Not implemented yet, ordered roughly by likely impact:

1. **Provider-level budget guard.** `dot ai budget --set 50/month`
   would warn at 80% and refuse new requests at 100% (overridable).
   Needs per-provider cost estimation hooks beyond what each CLI
   surfaces today.
2. **Prompt response cache.** Many coding-helper queries are
   deterministic ("syntax for X in Y"). A local cache keyed on prompt
   hash + provider could short-circuit repeat queries.

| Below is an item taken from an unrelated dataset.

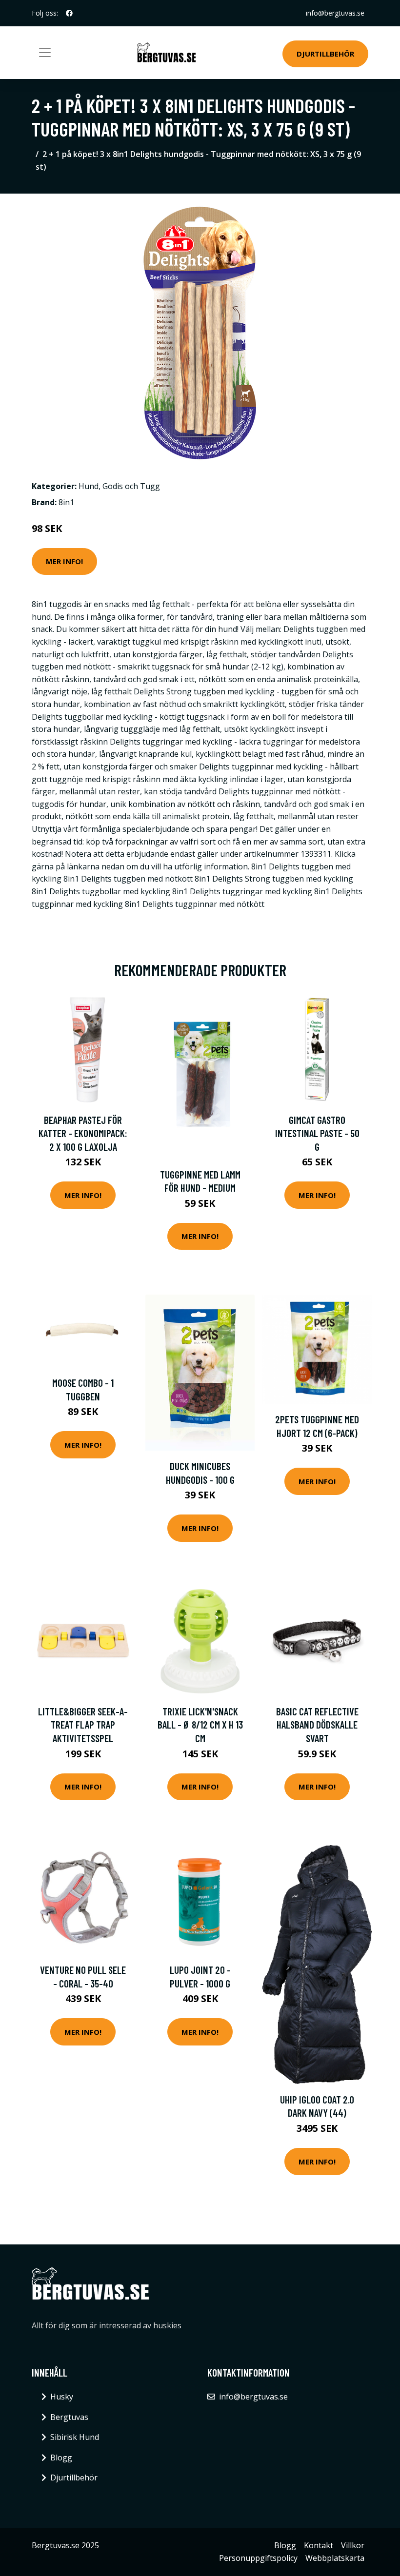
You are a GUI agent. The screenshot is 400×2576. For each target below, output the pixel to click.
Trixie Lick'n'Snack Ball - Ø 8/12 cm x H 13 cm (200, 1724)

3. **Per-task-class model routing.** `dot ai delegate --class refactor`
   would pick the cheapest model that meets the quality bar for the
   task class. Today the user picks the model.
4. **Rate-limit awareness.** Track API rate limits from response
   headers, queue requests, surface a `dot ai cost --limits` view that
   shows time-to-reset for every provider with an active limit.